Start picking some elements and generating cyclic subgroups, see what happens. What happens with coprime group orders? (say, 6). What happens with prime ordered groups?
 
Every group of prime order is cyclic and thus abelian.
 
Would you prove it was cyclic by proving the fact that all subgroups generated by an element have the order n/(n,s)=n or 1, where s is the generator and n is the number of elements in the group?
 
The fact that its cyclic is trivial. Pick any element s (not the 1). And consider the group that it generates. It has to generate the whole group because otherwise it would generate a subgroup. But the order of a subgroup must divide the order of the group.Since only 1 and p divide p (if p is prime) it must generate the whole group. Thus 1 element generates the whole goup and by defenition this means the group is cyclic.
 
"The order of a subgroup must divide the order of the group"--what if one hasn't seen that before, is there an easy proof, besides the psuedo-method i proposed?
 
philosophking said:
"The order of a subgroup must divide the order of the group"--what if one hasn't seen that before, is there an easy proof, besides the psuedo-method i proposed?
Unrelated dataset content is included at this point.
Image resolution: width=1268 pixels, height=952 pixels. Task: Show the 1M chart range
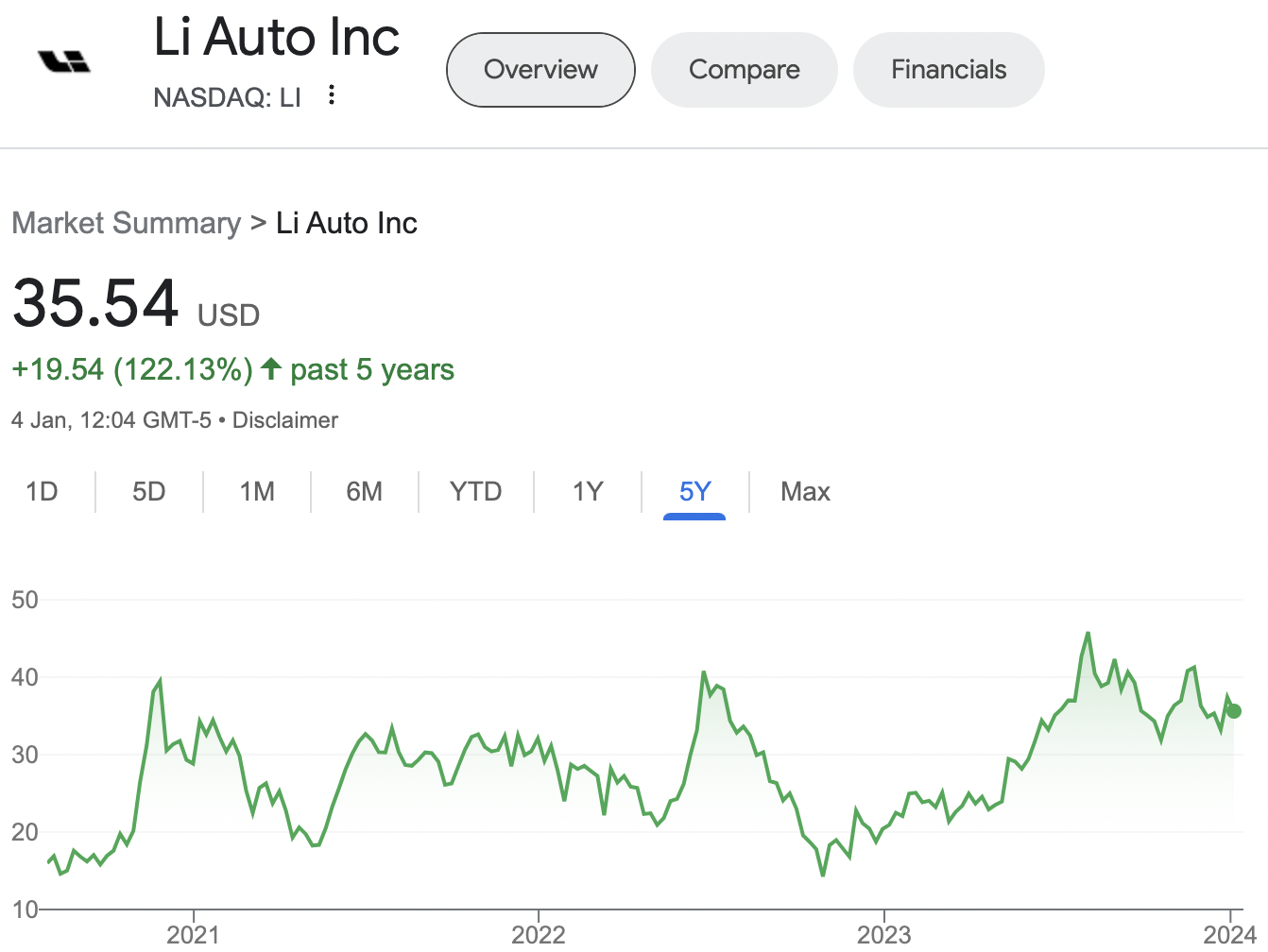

The above is known as Lagrange's theorem. It's fundamental to group theory. When I was studying group theory, I learned it before I knew the definition of "cyclic". You really won't be able to go far without the theorem so I suggest you look up the theorem. Any textbook on goup theory will have it. The proof is not hard, but envolves the concept of cosets. Have you met that yet??
 
No, haven't met cosets. Yet. We're working out of Fraleigh's book, which is an excellent book. I just looked it up, and it's the next section we're doing. We just finished cycles. Can't wait!
 
Yeah its fun stuff ahead mate! Trust me, one you learn Lagrange's theroem, the question you asked will seem really easy to you.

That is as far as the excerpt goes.